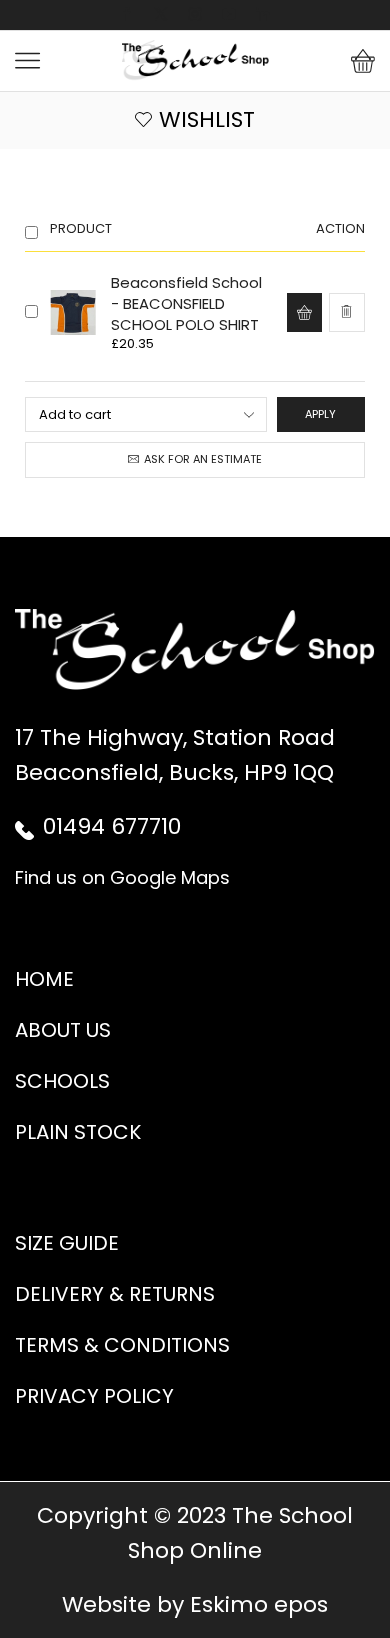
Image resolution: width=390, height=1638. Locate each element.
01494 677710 (112, 826)
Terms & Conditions (122, 1345)
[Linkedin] (263, 15)
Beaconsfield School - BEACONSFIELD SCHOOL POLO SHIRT (186, 303)
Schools (62, 1081)
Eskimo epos (259, 1604)
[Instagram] (195, 15)
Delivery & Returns (115, 1294)
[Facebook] (127, 15)
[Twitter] (161, 15)
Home (44, 979)
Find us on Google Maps (122, 877)
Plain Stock (78, 1132)
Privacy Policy (94, 1396)
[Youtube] (229, 15)
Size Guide (67, 1243)
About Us (63, 1030)
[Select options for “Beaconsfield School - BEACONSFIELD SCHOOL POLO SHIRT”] (304, 312)
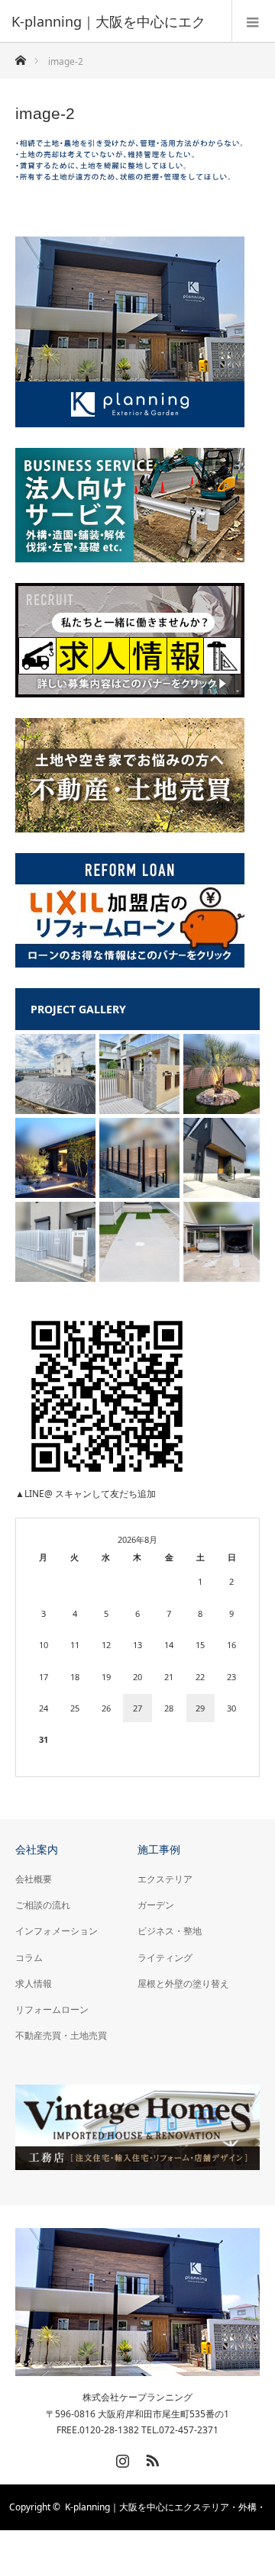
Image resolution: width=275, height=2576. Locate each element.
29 (200, 1708)
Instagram (120, 2457)
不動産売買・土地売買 (61, 2035)
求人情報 (33, 1983)
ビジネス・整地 (170, 1930)
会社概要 (33, 1878)
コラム (29, 1957)
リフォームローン (52, 2009)
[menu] (253, 21)
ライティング (165, 1957)
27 (137, 1708)
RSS (150, 2457)
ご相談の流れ (42, 1904)
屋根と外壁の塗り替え (183, 1983)
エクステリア (165, 1878)
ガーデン (156, 1904)
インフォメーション (56, 1930)
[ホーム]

● **REQUIRED WORK**
Stop at the line containing "Image resolution: width=275, height=2576." and include it. Everything from the first line of the material up to there is to be repeated exactly, leaving out pictures.

● **YOUR SOLUTION**
Image resolution: width=390, height=1638. Locate each element.
01494 677710 (112, 826)
Terms & Conditions (122, 1345)
[Linkedin] (263, 15)
Beaconsfield School - BEACONSFIELD SCHOOL POLO SHIRT (186, 303)
Schools (62, 1081)
Eskimo epos (259, 1604)
[Instagram] (195, 15)
Delivery & Returns (115, 1294)
[Facebook] (127, 15)
[Twitter] (161, 15)
Home (44, 979)
Find us on Google Maps (122, 877)
Plain Stock (78, 1132)
Privacy Policy (94, 1396)
[Youtube] (229, 15)
Size Guide (67, 1243)
About Us (63, 1030)
[Select options for “Beaconsfield School - BEACONSFIELD SCHOOL POLO SHIRT”] (304, 312)
Image resolution: width=275, height=2576. Locate each element.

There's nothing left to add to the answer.